** SOURCE DOCUMENT **
## begin
In an embodiment, the statistics comprise minimum and maximum values, mean, median, mode, range, variance, interquartile range, skewness, kurtosis, or sum, or combinations thereof.

In an embodiment, the type recognition features comprise statistical features obtained from calculating one or more statistics calculated from a corresponding column, in particular one or more statistics calculated from counting unique values and null values, counting numeric values and text values, counting characters of numeric values and of text values, counting number of words in text values, counting null values and non-null values, and/or verifying if all values are null or if all values are non-null, or in particular one or more statistics being obtained from a corresponding column header and/or body, or in particular wherein statistics comprise minimum and maximum values, mean, median, mode, range, variance, interquartile range, skewness, kurtosis, or sum, or combinations thereof.

In an embodiment, the type recognition features comprise word embedding features, obtained from fetching an embedding vector for each of one or more words present in a corresponding column from a predetermined word embedding dictionary, to obtain word embedding features, in particular the word embedding features being obtained from fetching an embedding vector for each of one or more words present in a corresponding column body and/or header.

In an embodiment, the type recognition features comprise word embedding features, obtained from fetching an embedding vector for each of one or more words present in a corresponding column from a predetermined word embedding dictionary; calculating one or more statistics from the fetched embedding vectors; and concatenating the calculated statistics to obtain the word embedding features; in particular the statistics including average, standard, deviation, median, or mode, or combinations thereof, in particular the feature vector record being the body feature vector record.
## end
** RAW RECORDS **
## begin
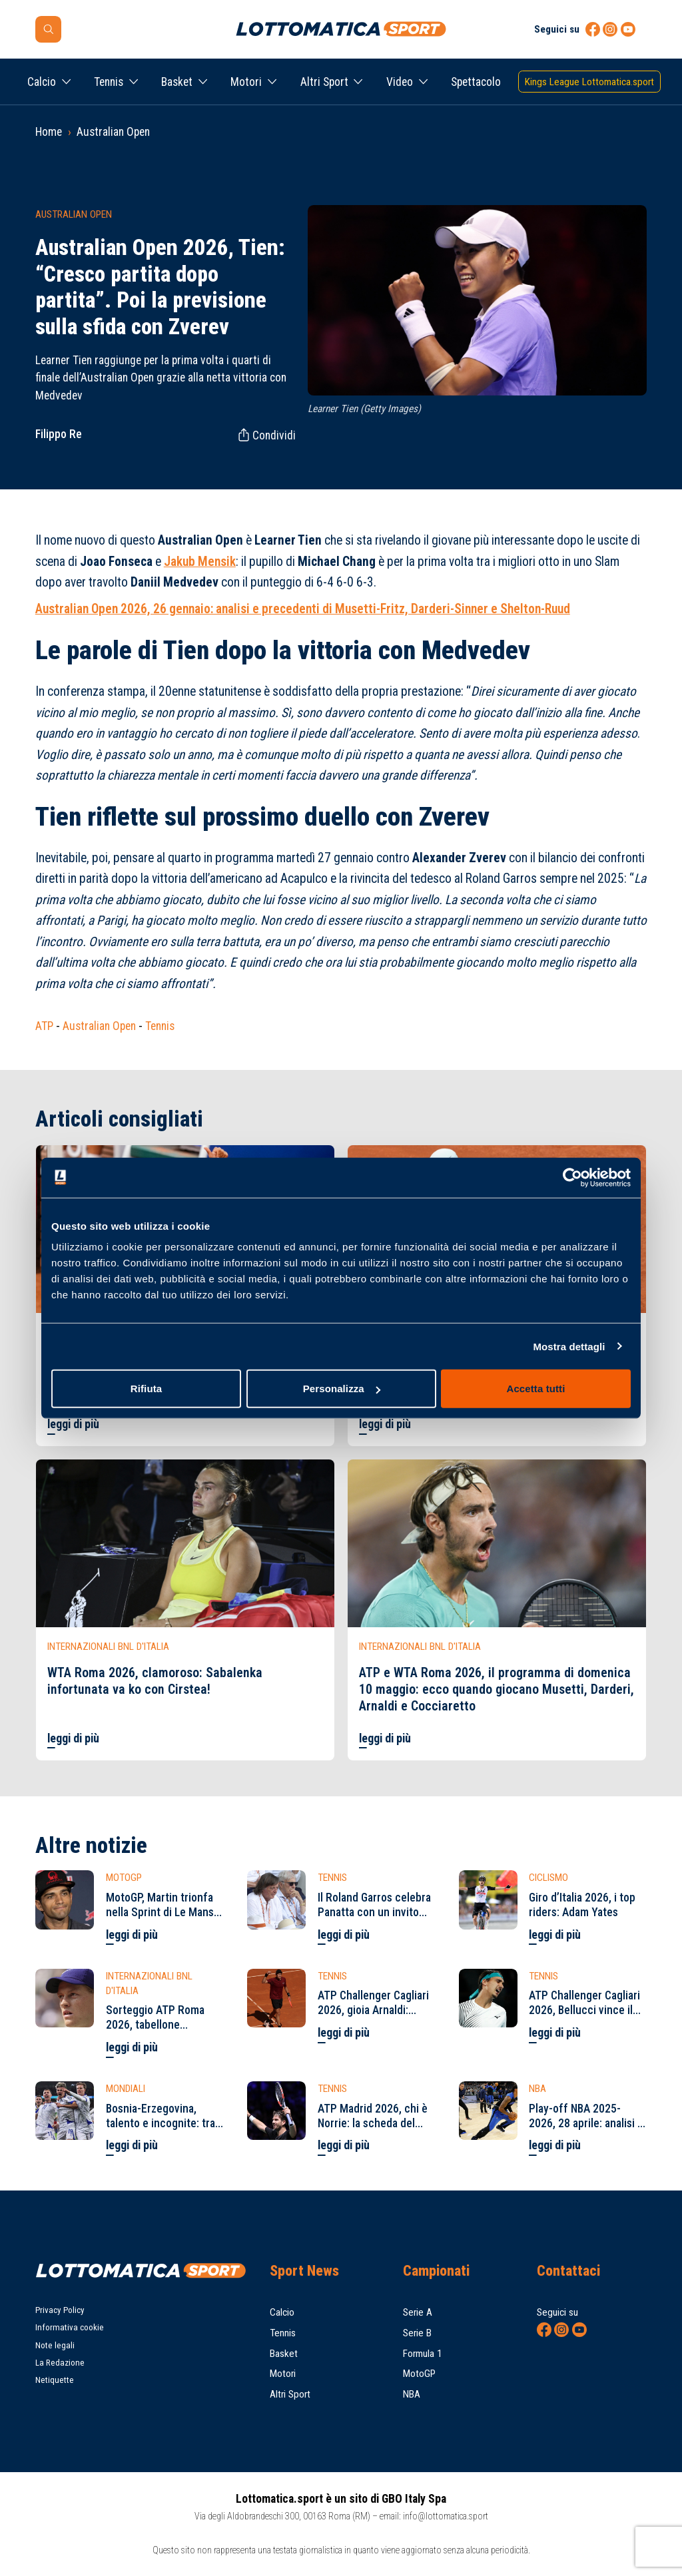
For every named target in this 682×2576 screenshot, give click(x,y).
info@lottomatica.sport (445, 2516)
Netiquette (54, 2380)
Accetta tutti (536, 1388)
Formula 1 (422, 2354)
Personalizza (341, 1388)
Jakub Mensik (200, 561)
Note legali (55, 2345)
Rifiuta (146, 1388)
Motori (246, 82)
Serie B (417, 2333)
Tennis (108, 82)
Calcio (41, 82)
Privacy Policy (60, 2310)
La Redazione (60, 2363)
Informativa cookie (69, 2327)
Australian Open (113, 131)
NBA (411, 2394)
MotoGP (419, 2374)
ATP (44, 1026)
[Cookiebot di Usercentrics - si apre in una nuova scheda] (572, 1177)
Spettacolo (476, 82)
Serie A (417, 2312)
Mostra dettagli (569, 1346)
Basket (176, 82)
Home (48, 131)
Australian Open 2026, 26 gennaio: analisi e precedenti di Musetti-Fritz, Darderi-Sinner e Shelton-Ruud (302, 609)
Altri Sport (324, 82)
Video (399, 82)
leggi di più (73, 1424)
## end
## begin
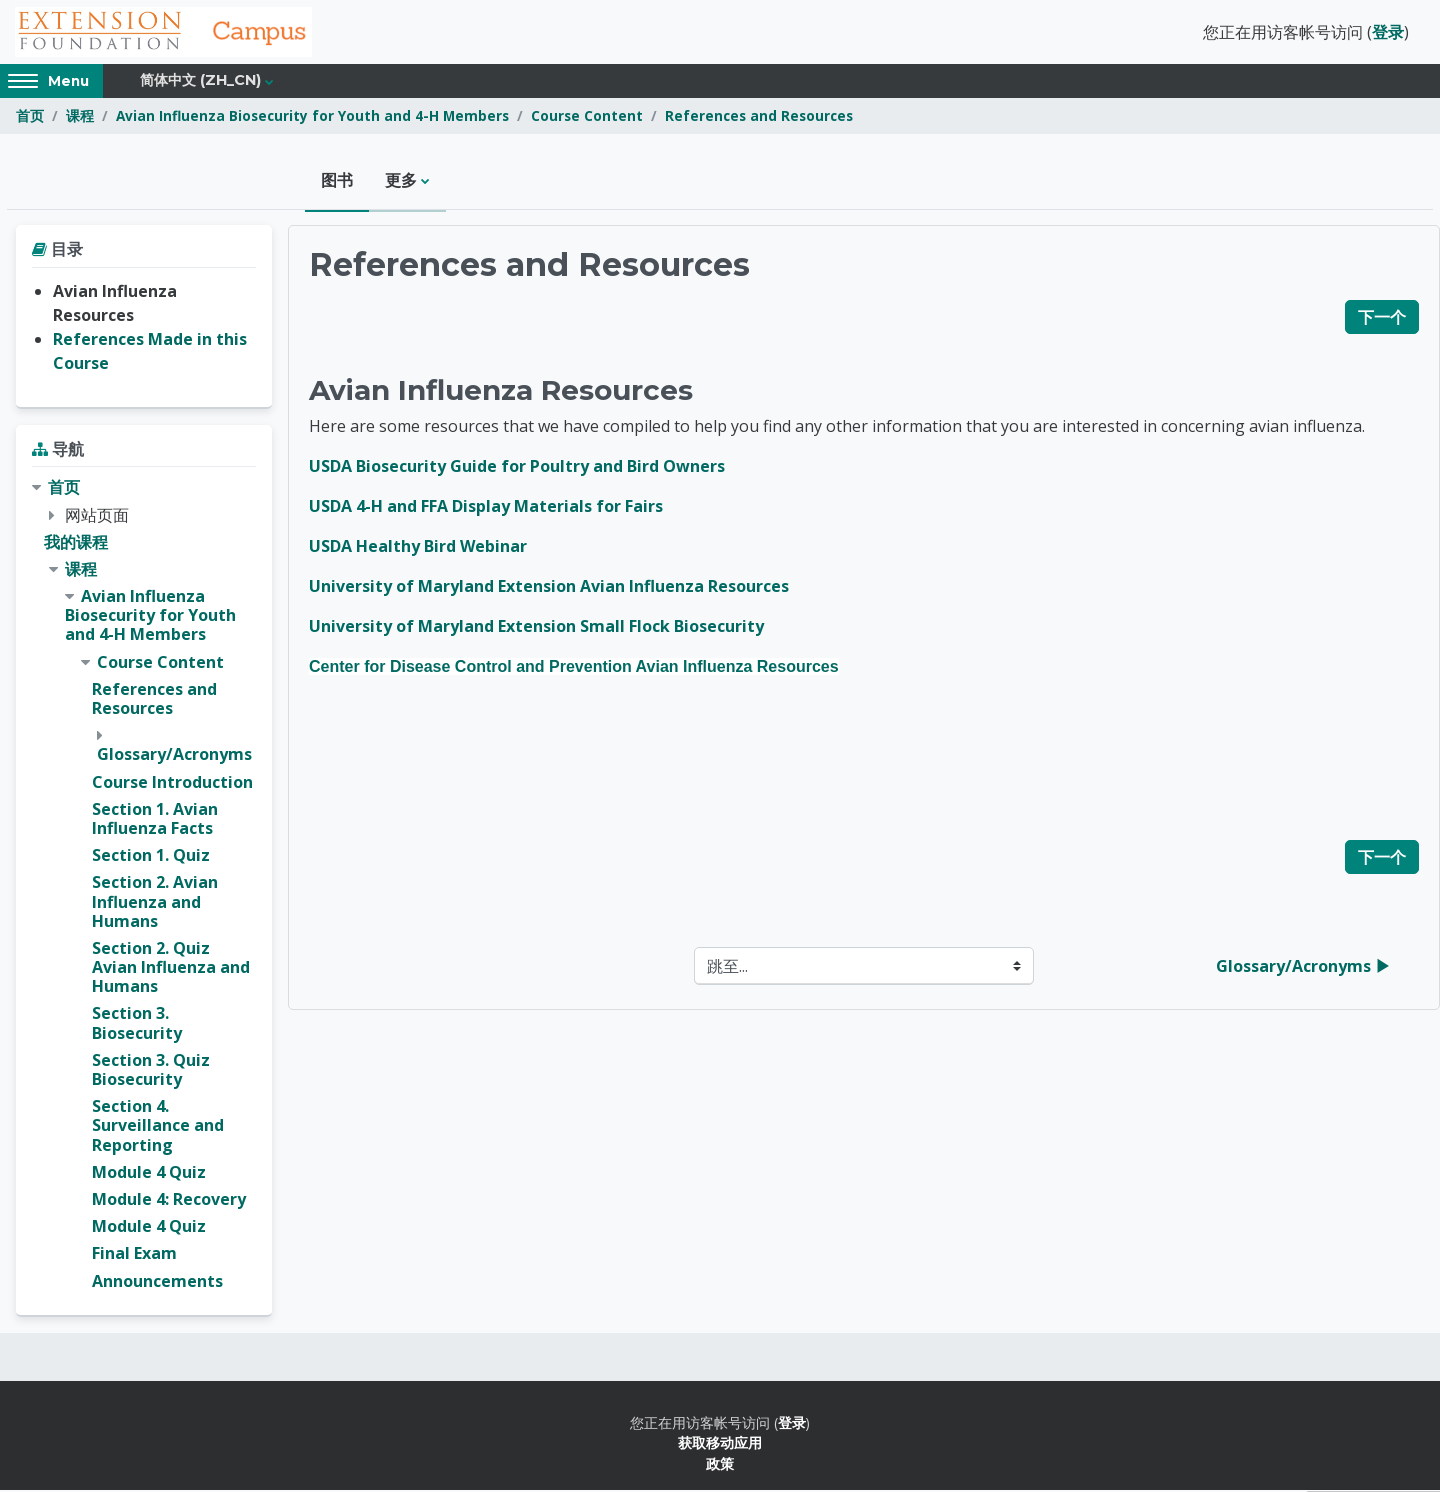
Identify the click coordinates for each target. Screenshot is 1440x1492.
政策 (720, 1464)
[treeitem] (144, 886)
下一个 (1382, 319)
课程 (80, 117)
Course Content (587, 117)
## end
** EXERCISE OBJECTIVE **
Please carry on the passage on column type recognition features, picking up right after its final sentence. The records have no connection to the passage on column type recognition features.

** TASK ANSWER **
In an embodiment, if more than one word is present for each value of the corresponding column body, averaging the fetched embedding vectors for each value of the corresponding column body to obtain word embedding features.

In an embodiment, the feature vector record comprises type recognition features comprising a binary feature extracted from a header of a corresponding column, wherein said binary feature is obtained by detecting if a keyword from a predetermined ordered list of keywords is present.

In an embodiment, the computer-implemented method further comprises the step of building a database schema from the datasource schema.

It is also disclosed a computer-implemented method for training a machine learning model for obtaining a datasource schema comprising column-specific data-types and/or semantic-types from received tabular data records with values arranged in rows and columns, said method comprising: extracting a feature vector record comprising type recognition features for each of one or more columns of the received input tabular records; feeding the extracted feature vector records to a pretrained type classification discriminative machine learning model; using said model for classifying each extracted feature vector record of a corresponding column of received input tabular records into an estimated data-type and/or semantic-type, respectively, of the corresponding column.

In an embodiment, said method further comprises grouping the received input tabular records into groups defined by one or more of the columns of the received input tabular records; extracting a feature vector record comprising type recognition features for each of one or more columns and for each of group of the received input tabular records; feeding the extracted feature vector records to a pretrained type classification discriminative machine learning model; using said model for classifying each extracted feature vector record of a corresponding column of received input tabular records into an estimated data-type and/or semantic-type, respectively, of the corresponding column.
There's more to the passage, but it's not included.